Document section
--- begin ---
Bake in a preheated 350degree oven for 30-40 minutes covered. Uncover and continue to bake an additional 10-15 minutes, or until golden on top. (Your rice is probably going to need at least 45 minutes to completely cook.)


Let me know if you try this recipe or come up with any clever variations!!


May your eats be delicious and your dinners divine!!

-Ashley

Friday, July 30, 2010

Slow Roasted Pork Shoulder



Pictured here are two pork shoulders that I roasted and shredded for CSU Summer Stages opening party. I set up a Taqueria party complete with several fresh salsas, roasted corn on the cob, and various tortillas and cheeses. It's an easy set up that requires very little maintenance and therefore, allows you to fully enjoy the party at hand! We duplicated the buffet a couple of weeks later in Texas for my dear neices graduation and this pork is a HUGE hit!

This recipe takes time but has very minimal prep for a huge payoff. Leftovers can be used in a chili (see post from a few weeks ago) or rolled into delicious enchiladas, especially if you've set up the whole taqueria. I love rolling the shredded pork with some queso blanco and rosted poblano peppers into corn tortillas (my preferred tortilla for enchiladas) and then baking the enchiladas in a salsa verde for about 45 minutes (30 minutes covered, 10-15 uncovered).

SLOW ROASTED SHREDDED PORK

  • 4-6 lb pork shoulder (skin on or off...the above has skin on, which when slow roasted, becomes crisp, delicious chiccarones)
  • your favorite dry rub or seasoning (TexJoy BBQ seasoning is my favorite on this recipe)
  • 4 bunches of cilantro
  • 1 head of garlic
  • juice of two medium limes
  • olive oil (enough to bring together your wet rub; the previous three ingredients)

PREP: I recommend using a disposable pan for this. It gets messy and I don't like to scrub. I have used a lasagna pan (as pictured above) with 2-3 layers of heavy duty foil lining it to make clean up a little easier. Drizzle a couple of tablespoons of oil into your pan and swirl around to coat the bottom. You can use a non-stick spray if you prefer. Just make sure your pan is deep enough to allow for the drippings that your shoulder will exude...at least 2".
--- end ---
Exercises to complete
A: Duplicate the recipe post from "Bake in a preheated" to "any clever variations!!".
B: Answer these questions from the recipe post:
(i) In which state was the buffet duplicated a couple of weeks later?
(ii) Which tortilla does the post name as the preferred one for enchiladas?
(iii) At minimum, how deep should the pan be?

Provided records
--- begin ---
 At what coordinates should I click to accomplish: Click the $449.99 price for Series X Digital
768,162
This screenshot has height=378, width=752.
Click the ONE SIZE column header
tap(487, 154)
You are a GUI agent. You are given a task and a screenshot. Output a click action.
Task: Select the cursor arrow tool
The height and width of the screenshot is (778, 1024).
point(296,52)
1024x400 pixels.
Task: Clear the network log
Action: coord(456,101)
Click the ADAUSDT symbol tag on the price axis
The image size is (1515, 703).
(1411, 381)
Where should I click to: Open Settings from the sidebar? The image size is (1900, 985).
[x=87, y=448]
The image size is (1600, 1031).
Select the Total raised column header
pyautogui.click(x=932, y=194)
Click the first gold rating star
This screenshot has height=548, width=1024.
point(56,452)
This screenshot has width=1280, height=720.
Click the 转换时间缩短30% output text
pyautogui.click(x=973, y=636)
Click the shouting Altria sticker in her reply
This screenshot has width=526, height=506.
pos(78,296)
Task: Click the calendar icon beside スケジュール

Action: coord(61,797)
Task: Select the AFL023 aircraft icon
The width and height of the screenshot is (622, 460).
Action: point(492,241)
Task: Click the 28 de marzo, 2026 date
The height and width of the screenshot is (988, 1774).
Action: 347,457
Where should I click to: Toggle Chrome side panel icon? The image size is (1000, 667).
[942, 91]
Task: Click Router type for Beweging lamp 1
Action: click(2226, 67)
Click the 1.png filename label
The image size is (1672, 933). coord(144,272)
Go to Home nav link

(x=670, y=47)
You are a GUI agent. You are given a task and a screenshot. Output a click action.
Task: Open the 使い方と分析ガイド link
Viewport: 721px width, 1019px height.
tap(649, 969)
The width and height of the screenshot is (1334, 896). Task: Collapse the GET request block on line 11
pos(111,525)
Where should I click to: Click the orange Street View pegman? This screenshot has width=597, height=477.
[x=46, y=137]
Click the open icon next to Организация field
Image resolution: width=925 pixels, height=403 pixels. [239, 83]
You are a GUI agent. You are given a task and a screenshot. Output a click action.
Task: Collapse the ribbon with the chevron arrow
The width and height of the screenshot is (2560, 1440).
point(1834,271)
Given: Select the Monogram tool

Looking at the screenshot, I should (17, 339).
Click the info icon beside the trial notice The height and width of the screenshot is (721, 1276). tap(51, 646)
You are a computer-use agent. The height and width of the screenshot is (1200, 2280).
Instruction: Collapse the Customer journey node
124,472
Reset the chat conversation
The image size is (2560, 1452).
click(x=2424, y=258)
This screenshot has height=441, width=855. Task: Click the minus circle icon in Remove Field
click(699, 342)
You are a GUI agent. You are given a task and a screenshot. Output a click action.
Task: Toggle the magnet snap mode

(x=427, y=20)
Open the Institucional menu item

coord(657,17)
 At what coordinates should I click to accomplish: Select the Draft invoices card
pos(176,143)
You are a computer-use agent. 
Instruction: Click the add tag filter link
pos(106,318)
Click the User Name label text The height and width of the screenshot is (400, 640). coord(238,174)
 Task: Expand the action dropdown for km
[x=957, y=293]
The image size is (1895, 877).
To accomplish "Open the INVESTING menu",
--- end ---
Answers
A:
Bake in a preheated 350degree oven for 30-40 minutes covered. Uncover and continue to bake an additional 10-15 minutes, or until golden on top. (Your rice is probably going to need at least 45 minutes to completely cook.)


Let me know if you try this recipe or come up with any clever variations!!

B:
(i) Texas
(ii) Corn tortillas
(iii) At least 2 inches